A terceira modalidade, o Plano em Regime Misto de Pagamento, prevê cobertura, mediante a contraprestação mensal, apenas de serviços hospitalares, terapias de alta complexidade e medicina preventiva, além de atendimento ambulatorial. Os procedimentos seriam pagos à parte, de acordo com valores previstos em contrato.

Cinco técnicos do grupo de trabalho da ANS constituído para avaliar a proposta e submetê-la a debate público votaram pela exclusão pura e simples de boa parte do que ela prevê, especialmente nos detalhes. O Plano em Regime misto de Pagamento recebeu três vetos integrais, o Ambulatorial + Hospitalar um veto integral e três recomendações de alteração e o Simplificado, dois vetos e uma indicação de alteração.

“Um plano de saúde sem pronto atendimento não oferece cobertura mínima ao beneficiário, que ficaria sem assistência quando mais precisasse dela”, argumenta um dos técnicos, em depoimento agregado ao relatório da ANS, referindo-se ao Plano Simplificado.

Ainda a respeito desse modelo, outro técnico pontua que criar um plano para atenção primária é subverter a lógica da agência: “O que tem de suplementar em atendimento ‘básico’? A única consequência de um absurdo desses é acabar com o SUS, ou pior, transferir para o SUS todos os custos da medicina de alta complexidade”.

Já sobre o Plano Ambulatorial, outro técnico diz que “o beneficiário precisa ter como discordar da auditoria médica, que não pode ser um procedimento unilateral” e, ainda, que “não se pode diminuir o rol [de procedimentos clínicos] em virtude de insuficiência de rede”. A respeito do Plano em Regime Misto de Pagamento, um técnico da ANS pontua que “estaríamos voltando ao tempo pré Lei 9656/98, sem segurança ao beneficiário, que passaria a arcar com o risco do plano, ao invés da operadora”.

A ANS, em nota, afirma que o conteúdo do relatório, que inclui ainda avaliações do Ministério Público, Defensoria Pública, academia, entidades médicas e de defesa do consumidor, “não permite” concluir que o órgão regulador autorizou a proposta do governo. E que, de todo modo, grande parte das características apontadas no documento como essenciais a um plano mais acessível (em termos de preço) já são permitidas pela ANS.

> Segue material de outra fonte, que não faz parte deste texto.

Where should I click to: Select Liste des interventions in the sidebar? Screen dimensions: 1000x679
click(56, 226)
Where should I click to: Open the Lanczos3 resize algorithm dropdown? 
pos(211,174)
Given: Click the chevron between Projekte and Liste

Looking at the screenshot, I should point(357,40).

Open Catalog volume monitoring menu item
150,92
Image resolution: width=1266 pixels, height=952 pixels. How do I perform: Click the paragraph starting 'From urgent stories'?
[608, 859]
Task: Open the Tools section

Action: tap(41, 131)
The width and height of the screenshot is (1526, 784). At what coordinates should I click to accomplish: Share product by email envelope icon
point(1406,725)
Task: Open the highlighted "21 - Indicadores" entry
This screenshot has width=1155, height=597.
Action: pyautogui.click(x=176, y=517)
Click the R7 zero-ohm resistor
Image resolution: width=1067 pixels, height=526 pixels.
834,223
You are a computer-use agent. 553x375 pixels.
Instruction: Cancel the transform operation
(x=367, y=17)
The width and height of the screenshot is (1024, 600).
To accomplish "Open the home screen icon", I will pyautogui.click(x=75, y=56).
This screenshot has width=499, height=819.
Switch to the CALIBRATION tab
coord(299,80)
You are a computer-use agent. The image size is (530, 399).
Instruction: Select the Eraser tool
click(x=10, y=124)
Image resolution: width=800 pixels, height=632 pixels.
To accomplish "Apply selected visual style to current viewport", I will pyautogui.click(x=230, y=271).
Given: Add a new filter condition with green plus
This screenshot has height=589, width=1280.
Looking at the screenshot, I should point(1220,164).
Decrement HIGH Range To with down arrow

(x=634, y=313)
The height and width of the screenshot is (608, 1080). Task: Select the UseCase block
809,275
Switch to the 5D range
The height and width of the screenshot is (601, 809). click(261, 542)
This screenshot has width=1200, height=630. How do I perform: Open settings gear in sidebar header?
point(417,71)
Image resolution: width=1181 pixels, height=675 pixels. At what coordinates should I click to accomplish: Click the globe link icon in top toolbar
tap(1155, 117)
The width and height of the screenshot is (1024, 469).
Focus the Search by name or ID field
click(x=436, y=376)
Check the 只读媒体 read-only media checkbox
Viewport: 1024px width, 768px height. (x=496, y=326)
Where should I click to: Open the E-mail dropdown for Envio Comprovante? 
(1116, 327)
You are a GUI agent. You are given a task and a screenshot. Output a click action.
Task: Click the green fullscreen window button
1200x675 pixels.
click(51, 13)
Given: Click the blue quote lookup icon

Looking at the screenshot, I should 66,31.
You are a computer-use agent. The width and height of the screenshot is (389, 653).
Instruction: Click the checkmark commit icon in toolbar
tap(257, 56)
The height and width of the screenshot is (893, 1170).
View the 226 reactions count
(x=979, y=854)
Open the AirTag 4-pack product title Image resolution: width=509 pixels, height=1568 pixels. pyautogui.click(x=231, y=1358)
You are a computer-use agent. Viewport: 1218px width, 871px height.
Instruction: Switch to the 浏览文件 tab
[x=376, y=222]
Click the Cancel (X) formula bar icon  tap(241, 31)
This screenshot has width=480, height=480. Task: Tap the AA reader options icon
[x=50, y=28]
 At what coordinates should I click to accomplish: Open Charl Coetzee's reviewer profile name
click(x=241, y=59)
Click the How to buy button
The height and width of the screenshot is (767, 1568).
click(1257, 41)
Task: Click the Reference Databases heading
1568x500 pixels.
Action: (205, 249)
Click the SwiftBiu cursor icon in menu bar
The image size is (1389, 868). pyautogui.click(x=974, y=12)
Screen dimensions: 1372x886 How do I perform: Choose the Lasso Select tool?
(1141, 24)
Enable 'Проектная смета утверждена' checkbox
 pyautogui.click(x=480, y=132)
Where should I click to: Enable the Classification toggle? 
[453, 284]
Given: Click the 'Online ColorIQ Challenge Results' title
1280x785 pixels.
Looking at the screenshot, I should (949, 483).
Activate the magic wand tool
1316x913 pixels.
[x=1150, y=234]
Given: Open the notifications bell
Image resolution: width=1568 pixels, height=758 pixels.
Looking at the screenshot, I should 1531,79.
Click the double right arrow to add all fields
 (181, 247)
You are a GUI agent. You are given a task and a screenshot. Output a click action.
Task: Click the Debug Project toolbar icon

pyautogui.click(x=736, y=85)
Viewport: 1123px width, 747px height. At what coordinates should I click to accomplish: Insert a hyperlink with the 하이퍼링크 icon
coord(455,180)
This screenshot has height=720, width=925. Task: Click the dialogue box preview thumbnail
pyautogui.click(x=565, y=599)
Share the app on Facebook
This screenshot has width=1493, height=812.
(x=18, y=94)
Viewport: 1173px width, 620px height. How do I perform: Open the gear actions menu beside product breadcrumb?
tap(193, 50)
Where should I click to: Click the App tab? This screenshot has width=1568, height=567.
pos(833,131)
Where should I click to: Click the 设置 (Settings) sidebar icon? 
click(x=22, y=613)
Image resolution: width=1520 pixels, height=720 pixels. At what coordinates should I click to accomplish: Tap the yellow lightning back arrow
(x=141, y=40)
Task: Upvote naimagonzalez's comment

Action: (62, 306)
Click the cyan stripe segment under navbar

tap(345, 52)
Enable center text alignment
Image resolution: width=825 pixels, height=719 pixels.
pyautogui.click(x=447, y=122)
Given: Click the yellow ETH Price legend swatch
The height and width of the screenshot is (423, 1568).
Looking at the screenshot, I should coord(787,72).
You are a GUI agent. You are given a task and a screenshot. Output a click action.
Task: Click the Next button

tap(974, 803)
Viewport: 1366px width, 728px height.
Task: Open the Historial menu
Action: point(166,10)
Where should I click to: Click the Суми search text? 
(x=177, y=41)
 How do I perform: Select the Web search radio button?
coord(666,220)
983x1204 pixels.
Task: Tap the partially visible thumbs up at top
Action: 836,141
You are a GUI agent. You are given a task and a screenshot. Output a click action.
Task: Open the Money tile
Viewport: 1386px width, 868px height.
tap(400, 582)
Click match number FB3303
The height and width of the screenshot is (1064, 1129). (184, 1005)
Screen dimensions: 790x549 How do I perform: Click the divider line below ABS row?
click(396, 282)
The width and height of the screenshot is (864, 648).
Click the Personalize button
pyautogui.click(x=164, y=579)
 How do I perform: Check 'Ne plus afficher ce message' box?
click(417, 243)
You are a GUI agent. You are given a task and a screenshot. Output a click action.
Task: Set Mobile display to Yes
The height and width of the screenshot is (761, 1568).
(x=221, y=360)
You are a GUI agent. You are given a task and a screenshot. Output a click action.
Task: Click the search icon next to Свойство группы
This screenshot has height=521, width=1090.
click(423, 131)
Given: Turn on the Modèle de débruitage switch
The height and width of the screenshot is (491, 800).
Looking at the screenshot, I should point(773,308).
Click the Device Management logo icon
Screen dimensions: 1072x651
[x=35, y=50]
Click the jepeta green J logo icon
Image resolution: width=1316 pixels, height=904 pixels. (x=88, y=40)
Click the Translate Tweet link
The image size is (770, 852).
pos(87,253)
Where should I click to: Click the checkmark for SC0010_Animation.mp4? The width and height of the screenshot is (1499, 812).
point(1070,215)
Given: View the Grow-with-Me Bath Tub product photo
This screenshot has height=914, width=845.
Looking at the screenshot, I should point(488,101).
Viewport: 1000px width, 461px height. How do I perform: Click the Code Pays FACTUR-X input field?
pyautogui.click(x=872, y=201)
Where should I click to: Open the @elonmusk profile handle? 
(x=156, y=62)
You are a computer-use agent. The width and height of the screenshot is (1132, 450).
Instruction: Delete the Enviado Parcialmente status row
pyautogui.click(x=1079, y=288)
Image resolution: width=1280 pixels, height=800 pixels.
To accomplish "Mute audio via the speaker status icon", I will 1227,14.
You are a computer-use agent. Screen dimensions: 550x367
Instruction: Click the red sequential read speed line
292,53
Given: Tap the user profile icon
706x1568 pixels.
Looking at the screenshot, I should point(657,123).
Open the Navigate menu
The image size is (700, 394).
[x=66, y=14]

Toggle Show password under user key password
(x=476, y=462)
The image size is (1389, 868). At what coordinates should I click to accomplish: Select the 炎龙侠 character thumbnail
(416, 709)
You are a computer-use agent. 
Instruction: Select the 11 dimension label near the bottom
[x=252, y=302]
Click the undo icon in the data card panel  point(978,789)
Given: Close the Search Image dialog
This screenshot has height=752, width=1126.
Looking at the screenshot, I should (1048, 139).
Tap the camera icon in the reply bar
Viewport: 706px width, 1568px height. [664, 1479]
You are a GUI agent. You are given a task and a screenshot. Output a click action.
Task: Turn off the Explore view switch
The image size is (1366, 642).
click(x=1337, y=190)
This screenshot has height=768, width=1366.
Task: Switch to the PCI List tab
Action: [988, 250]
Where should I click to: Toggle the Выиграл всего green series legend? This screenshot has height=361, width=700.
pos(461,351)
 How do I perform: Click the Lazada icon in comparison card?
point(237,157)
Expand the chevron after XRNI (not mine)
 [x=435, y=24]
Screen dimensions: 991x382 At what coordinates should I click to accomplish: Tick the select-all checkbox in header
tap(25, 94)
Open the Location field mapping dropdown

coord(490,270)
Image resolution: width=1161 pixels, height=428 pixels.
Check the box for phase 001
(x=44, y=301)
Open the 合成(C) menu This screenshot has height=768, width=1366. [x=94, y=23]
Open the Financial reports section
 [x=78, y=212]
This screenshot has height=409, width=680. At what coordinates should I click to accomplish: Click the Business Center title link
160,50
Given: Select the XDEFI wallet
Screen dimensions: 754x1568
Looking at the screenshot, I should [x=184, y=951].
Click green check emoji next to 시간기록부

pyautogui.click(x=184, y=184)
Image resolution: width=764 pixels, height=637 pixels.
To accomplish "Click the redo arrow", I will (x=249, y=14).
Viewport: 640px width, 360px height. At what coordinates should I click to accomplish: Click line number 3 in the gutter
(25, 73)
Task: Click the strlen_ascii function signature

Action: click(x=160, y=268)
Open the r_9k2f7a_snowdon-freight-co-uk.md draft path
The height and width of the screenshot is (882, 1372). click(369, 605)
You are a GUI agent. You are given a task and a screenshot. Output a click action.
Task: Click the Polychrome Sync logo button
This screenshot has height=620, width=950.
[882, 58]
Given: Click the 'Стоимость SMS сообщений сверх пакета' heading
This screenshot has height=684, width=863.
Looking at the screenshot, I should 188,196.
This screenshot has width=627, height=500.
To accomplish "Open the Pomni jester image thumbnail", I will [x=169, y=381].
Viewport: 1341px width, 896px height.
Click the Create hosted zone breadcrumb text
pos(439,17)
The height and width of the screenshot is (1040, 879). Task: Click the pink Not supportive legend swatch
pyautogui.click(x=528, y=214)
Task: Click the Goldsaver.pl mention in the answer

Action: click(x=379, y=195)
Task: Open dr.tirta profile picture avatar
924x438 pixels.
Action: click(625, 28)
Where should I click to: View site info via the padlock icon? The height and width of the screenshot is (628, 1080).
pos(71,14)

Tais tópicos, no entanto, avaliam os especialistas, demandam extensa regulamentação, contrariando as demandas das próprias operadoras, sob pena de estimularem ainda mais ações judiciais. Para Rodrigues, do CFM, a proposta é uma tentativa de oficializar práticas já instituídas, que contrariam a legislação. “A ANS diz nas entrelinhas que não está de acordo. Mas [não se posiciona claramente porque] obedece a ordem ministerial”.